▸ **Set problem**
Reproduce every line of the material below without changing any character, spacing, or punctuation.
==================================================
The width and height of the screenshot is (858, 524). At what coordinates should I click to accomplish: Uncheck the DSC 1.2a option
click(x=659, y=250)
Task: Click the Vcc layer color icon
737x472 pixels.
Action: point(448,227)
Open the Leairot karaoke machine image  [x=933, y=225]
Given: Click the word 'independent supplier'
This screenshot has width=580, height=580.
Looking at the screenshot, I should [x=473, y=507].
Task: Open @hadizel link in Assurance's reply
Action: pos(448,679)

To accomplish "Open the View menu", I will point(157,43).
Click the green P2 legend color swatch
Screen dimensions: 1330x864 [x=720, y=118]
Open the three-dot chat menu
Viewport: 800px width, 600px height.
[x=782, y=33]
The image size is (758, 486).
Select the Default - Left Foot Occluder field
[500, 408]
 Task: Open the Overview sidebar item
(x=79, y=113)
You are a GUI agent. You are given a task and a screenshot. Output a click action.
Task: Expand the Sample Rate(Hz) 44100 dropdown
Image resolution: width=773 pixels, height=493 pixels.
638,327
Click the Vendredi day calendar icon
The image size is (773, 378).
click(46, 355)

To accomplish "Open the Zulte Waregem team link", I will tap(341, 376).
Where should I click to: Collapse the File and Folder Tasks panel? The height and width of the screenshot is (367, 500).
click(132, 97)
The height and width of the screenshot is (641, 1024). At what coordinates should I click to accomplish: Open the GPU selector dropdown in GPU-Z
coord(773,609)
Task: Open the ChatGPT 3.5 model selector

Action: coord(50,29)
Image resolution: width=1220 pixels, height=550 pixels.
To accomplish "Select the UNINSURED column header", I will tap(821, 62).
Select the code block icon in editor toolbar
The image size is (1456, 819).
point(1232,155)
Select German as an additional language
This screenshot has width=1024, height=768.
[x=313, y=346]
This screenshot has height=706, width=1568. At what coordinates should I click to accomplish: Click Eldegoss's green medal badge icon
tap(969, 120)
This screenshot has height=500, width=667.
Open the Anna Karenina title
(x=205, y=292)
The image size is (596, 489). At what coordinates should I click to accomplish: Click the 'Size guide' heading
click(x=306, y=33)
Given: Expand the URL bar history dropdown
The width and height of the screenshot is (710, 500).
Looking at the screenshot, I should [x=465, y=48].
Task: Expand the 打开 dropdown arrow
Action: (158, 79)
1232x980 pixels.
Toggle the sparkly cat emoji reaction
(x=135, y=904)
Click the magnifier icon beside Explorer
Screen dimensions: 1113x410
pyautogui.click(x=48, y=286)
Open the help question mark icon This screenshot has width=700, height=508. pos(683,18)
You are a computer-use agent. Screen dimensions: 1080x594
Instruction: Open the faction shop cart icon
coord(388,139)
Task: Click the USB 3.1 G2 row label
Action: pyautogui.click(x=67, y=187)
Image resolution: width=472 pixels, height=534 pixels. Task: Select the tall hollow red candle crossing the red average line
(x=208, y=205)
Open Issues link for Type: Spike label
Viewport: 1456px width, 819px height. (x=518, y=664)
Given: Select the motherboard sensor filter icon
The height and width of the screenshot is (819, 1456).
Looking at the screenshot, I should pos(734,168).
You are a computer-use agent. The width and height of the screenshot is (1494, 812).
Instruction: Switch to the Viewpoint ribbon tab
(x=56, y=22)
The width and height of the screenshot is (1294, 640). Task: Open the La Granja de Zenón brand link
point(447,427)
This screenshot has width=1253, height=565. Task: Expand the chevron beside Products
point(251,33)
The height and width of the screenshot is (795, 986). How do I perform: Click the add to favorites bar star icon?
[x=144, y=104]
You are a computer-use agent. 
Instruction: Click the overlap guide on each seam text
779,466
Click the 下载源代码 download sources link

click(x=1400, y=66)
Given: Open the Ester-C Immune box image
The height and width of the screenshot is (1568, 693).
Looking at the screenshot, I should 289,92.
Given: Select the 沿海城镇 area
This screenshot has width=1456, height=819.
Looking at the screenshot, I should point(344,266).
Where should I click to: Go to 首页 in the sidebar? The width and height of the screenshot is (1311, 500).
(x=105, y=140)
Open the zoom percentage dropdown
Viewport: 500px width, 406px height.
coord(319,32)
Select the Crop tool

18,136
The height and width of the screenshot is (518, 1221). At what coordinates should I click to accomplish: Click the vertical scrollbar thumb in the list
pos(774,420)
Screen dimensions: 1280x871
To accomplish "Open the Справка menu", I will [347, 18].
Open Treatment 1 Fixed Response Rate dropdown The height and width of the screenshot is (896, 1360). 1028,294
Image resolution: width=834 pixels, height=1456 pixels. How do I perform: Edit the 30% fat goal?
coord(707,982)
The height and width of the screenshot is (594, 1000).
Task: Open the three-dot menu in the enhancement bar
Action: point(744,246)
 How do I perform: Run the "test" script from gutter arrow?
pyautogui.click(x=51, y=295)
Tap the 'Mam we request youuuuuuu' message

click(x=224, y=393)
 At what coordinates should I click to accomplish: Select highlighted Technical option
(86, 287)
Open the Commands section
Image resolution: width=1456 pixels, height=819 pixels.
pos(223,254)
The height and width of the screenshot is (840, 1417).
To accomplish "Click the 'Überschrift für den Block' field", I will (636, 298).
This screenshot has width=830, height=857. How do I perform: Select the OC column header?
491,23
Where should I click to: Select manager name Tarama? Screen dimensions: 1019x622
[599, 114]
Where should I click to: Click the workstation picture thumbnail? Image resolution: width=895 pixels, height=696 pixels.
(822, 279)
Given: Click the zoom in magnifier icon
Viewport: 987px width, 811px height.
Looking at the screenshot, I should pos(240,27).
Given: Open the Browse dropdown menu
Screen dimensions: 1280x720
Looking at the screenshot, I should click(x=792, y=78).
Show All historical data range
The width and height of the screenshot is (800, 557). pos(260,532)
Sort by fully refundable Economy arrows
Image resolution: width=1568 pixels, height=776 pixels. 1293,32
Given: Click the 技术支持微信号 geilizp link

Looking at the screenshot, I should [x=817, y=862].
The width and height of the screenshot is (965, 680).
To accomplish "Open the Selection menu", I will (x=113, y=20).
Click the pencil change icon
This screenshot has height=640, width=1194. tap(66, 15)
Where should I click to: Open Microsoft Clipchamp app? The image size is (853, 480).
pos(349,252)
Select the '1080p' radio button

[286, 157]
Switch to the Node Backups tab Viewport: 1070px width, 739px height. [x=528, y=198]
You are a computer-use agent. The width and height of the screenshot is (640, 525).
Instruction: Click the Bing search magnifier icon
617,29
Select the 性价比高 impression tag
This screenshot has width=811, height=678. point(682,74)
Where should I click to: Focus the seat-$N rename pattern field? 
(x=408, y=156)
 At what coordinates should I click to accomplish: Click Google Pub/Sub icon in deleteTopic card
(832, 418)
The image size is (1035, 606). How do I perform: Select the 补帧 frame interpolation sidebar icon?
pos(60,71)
==================================================
▸ **Expected answer**
The width and height of the screenshot is (858, 524). At what coordinates should I click to accomplish: Uncheck the DSC 1.2a option
click(x=659, y=250)
Task: Click the Vcc layer color icon
737x472 pixels.
Action: point(448,227)
Open the Leairot karaoke machine image  [x=933, y=225]
Given: Click the word 'independent supplier'
This screenshot has width=580, height=580.
Looking at the screenshot, I should [x=473, y=507].
Task: Open @hadizel link in Assurance's reply
Action: pos(448,679)

To accomplish "Open the View menu", I will point(157,43).
Click the green P2 legend color swatch
Screen dimensions: 1330x864 [x=720, y=118]
Open the three-dot chat menu
Viewport: 800px width, 600px height.
[x=782, y=33]
The image size is (758, 486).
Select the Default - Left Foot Occluder field
[500, 408]
 Task: Open the Overview sidebar item
(x=79, y=113)
You are a GUI agent. You are given a task and a screenshot. Output a click action.
Task: Expand the Sample Rate(Hz) 44100 dropdown
Image resolution: width=773 pixels, height=493 pixels.
638,327
Click the Vendredi day calendar icon
The image size is (773, 378).
click(46, 355)

To accomplish "Open the Zulte Waregem team link", I will tap(341, 376).
Where should I click to: Collapse the File and Folder Tasks panel? The height and width of the screenshot is (367, 500).
click(132, 97)
The height and width of the screenshot is (641, 1024). At what coordinates should I click to accomplish: Open the GPU selector dropdown in GPU-Z
coord(773,609)
Task: Open the ChatGPT 3.5 model selector

Action: coord(50,29)
Image resolution: width=1220 pixels, height=550 pixels.
To accomplish "Select the UNINSURED column header", I will tap(821, 62).
Select the code block icon in editor toolbar
The image size is (1456, 819).
point(1232,155)
Select German as an additional language
This screenshot has width=1024, height=768.
[x=313, y=346]
This screenshot has height=706, width=1568. At what coordinates should I click to accomplish: Click Eldegoss's green medal badge icon
tap(969, 120)
This screenshot has height=500, width=667.
Open the Anna Karenina title
(x=205, y=292)
The image size is (596, 489). At what coordinates should I click to accomplish: Click the 'Size guide' heading
click(x=306, y=33)
Given: Expand the URL bar history dropdown
The width and height of the screenshot is (710, 500).
Looking at the screenshot, I should [x=465, y=48].
Task: Expand the 打开 dropdown arrow
Action: (158, 79)
1232x980 pixels.
Toggle the sparkly cat emoji reaction
(x=135, y=904)
Click the magnifier icon beside Explorer
Screen dimensions: 1113x410
pyautogui.click(x=48, y=286)
Open the help question mark icon This screenshot has width=700, height=508. pos(683,18)
You are a computer-use agent. Screen dimensions: 1080x594
Instruction: Open the faction shop cart icon
coord(388,139)
Task: Click the USB 3.1 G2 row label
Action: pyautogui.click(x=67, y=187)
Image resolution: width=472 pixels, height=534 pixels. Task: Select the tall hollow red candle crossing the red average line
(x=208, y=205)
Open Issues link for Type: Spike label
Viewport: 1456px width, 819px height. (x=518, y=664)
Given: Select the motherboard sensor filter icon
The height and width of the screenshot is (819, 1456).
Looking at the screenshot, I should pos(734,168).
You are a computer-use agent. The width and height of the screenshot is (1494, 812).
Instruction: Switch to the Viewpoint ribbon tab
(x=56, y=22)
The width and height of the screenshot is (1294, 640). Task: Open the La Granja de Zenón brand link
point(447,427)
This screenshot has width=1253, height=565. Task: Expand the chevron beside Products
point(251,33)
The height and width of the screenshot is (795, 986). How do I perform: Click the add to favorites bar star icon?
[x=144, y=104]
You are a computer-use agent. 
Instruction: Click the overlap guide on each seam text
779,466
Click the 下载源代码 download sources link

click(x=1400, y=66)
Given: Open the Ester-C Immune box image
The height and width of the screenshot is (1568, 693).
Looking at the screenshot, I should 289,92.
Given: Select the 沿海城镇 area
This screenshot has width=1456, height=819.
Looking at the screenshot, I should point(344,266).
Where should I click to: Go to 首页 in the sidebar? The width and height of the screenshot is (1311, 500).
(x=105, y=140)
Open the zoom percentage dropdown
Viewport: 500px width, 406px height.
coord(319,32)
Select the Crop tool

18,136
The height and width of the screenshot is (518, 1221). At what coordinates should I click to accomplish: Click the vertical scrollbar thumb in the list
pos(774,420)
Screen dimensions: 1280x871
To accomplish "Open the Справка menu", I will [347, 18].
Open Treatment 1 Fixed Response Rate dropdown The height and width of the screenshot is (896, 1360). 1028,294
Image resolution: width=834 pixels, height=1456 pixels. How do I perform: Edit the 30% fat goal?
coord(707,982)
The height and width of the screenshot is (594, 1000).
Task: Open the three-dot menu in the enhancement bar
Action: point(744,246)
 How do I perform: Run the "test" script from gutter arrow?
pyautogui.click(x=51, y=295)
Tap the 'Mam we request youuuuuuu' message

click(x=224, y=393)
 At what coordinates should I click to accomplish: Select highlighted Technical option
(86, 287)
Open the Commands section
Image resolution: width=1456 pixels, height=819 pixels.
pos(223,254)
The height and width of the screenshot is (840, 1417).
To accomplish "Click the 'Überschrift für den Block' field", I will (636, 298).
This screenshot has width=830, height=857. How do I perform: Select the OC column header?
491,23
Where should I click to: Select manager name Tarama? Screen dimensions: 1019x622
[599, 114]
Where should I click to: Click the workstation picture thumbnail? Image resolution: width=895 pixels, height=696 pixels.
(822, 279)
Given: Click the zoom in magnifier icon
Viewport: 987px width, 811px height.
Looking at the screenshot, I should pos(240,27).
Given: Open the Browse dropdown menu
Screen dimensions: 1280x720
Looking at the screenshot, I should click(x=792, y=78).
Show All historical data range
The width and height of the screenshot is (800, 557). pos(260,532)
Sort by fully refundable Economy arrows
Image resolution: width=1568 pixels, height=776 pixels. 1293,32
Given: Click the 技术支持微信号 geilizp link

Looking at the screenshot, I should [x=817, y=862].
The width and height of the screenshot is (965, 680).
To accomplish "Open the Selection menu", I will (x=113, y=20).
Click the pencil change icon
This screenshot has height=640, width=1194. tap(66, 15)
Where should I click to: Open Microsoft Clipchamp app? The image size is (853, 480).
pos(349,252)
Select the '1080p' radio button

[286, 157]
Switch to the Node Backups tab Viewport: 1070px width, 739px height. [x=528, y=198]
You are a computer-use agent. The width and height of the screenshot is (640, 525).
Instruction: Click the Bing search magnifier icon
617,29
Select the 性价比高 impression tag
This screenshot has width=811, height=678. point(682,74)
Where should I click to: Focus the seat-$N rename pattern field? 
(x=408, y=156)
 At what coordinates should I click to accomplish: Click Google Pub/Sub icon in deleteTopic card
(832, 418)
The image size is (1035, 606). How do I perform: Select the 补帧 frame interpolation sidebar icon?
pos(60,71)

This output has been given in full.